Western companies have traditionally been reluctant to invest in Africa. But with rising prices, the main question for African energy players is whether major energy companies will be willing to invest enough to allow African production to reach European markets in time to replace Russian gas imports. Projects like the Trans-Saharan gas pipeline, which would transport Nigeria’s gas to Europe through Niger to Algeria and which would cost an estimated $13-15 billion, still exist only on paper.
Around 300 billion euros will be available from the EU to finance new initiatives to find alternative energy supplies so as not to depend on Russia.
In theory, there is a possibility that in the future, African producers could replace at least, in part, Russian oil supplies. But for gas, building the required infrastructure for operational export service will take time and money. There are currently three operating pipelines bringing natural gas from Africa to Europe: Transmed, from Algeria to Italy, via Tunisia; the submarine Medgaz, connecting Algeria to Spain; and Greenstream, connecting Libya to Sicily.
Around 300 billion euros will be available from the EU to finance new initiatives allowing European countries to find alternative energy supplies so as not to depend on Russia.
But Africa faces security problems, as Mozambique shows. Despite having major natural gas reserves, Mozambique’s resources have been held hostage because of political instability for more than a decade. The two liquefied natural gas (LNG) offshore projects, Afungi Peninsula’s Total and Rovuma’s ExxonMobil, have been delayed by terrorist activities in the Cabo Delgado province. Such security threats could derail large infrastructure projects like the Trans-Saharan pipeline.
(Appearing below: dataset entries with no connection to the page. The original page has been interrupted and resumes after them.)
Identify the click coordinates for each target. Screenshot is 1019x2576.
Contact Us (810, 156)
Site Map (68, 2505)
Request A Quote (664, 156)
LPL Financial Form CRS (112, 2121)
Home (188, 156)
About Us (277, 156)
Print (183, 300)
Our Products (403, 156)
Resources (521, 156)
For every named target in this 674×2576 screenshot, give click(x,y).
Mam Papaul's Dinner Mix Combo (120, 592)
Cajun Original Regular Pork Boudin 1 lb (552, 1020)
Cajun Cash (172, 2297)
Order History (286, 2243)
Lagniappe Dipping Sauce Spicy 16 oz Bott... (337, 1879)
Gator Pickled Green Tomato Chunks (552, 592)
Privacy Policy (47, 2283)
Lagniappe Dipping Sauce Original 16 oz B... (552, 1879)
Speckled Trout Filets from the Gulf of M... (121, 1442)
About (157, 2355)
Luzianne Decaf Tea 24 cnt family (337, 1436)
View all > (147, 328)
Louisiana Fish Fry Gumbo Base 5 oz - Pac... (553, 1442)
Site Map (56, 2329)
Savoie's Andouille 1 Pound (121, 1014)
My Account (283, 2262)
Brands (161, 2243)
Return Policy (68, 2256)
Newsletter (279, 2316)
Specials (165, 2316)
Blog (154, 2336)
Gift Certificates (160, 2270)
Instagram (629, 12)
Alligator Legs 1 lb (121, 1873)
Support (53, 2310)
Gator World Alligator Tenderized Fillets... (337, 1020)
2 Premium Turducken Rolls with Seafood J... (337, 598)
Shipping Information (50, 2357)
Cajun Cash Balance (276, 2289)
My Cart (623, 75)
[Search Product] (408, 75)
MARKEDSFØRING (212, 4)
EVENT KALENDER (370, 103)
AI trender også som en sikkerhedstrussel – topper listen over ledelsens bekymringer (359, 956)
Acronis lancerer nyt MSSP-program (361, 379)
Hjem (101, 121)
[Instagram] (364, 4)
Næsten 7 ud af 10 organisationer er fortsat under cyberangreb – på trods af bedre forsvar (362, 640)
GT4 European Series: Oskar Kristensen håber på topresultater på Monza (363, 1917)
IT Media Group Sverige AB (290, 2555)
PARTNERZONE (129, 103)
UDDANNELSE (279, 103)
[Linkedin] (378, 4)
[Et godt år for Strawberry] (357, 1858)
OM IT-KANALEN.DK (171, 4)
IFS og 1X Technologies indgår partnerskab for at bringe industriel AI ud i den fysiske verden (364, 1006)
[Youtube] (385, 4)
European importers of Russian oil and gas will have to weigh their political will to sanction Russia against their energy security. African countries face other problems: even if demand for alternative oil suppliers increases overnight, the same will not happen with gas, despite it being more environmentally friendly. African countries will also have to face the effects of rising food and energy prices in their economies, and the consequences of the Ukrainian grain export disruption.
Proven natural gas reserves in Africa amount to 625 trillion cubic feet (Tcf). Nigeria (200 Tcf), Algeria (160 tcf), Mozambique (100 tcf), Egypt (63 trillion), Libya (53 tcf) and Angola (12 tcf) are the leading putative producers.
In an interview, Omar Farouk Ibrahim, secretary general of the African Petroleum Producers’ Organization was adamant that, with the war and economic turmoil, governments would forget the energy transition and look for more oil and gas. Considering the urgent need for African oil and gas producers to fund their economies and feed their people, he concluded that both sides would consider ramping up production.
Olivier Jouny, managing director of Total Angola, told Euronews that Total does not intend to stop oil and gas production in Africa. Alex Vines, head of the Africa Programme at Chatham House, says that “there’s a massive knock-on from the Ukraine crisis in Africa.”
ENI is leading the race with energy agreements with Angola, Congo-Brazzaville, Algeria and Egypt. Their LNG project will be operational off the coast of Congo next year, meaning 4.5 billion cubic meters of gas to Italy – one-sixth of what the country currently imports from Russia. It is likely that other European countries and other African producers will follow their example.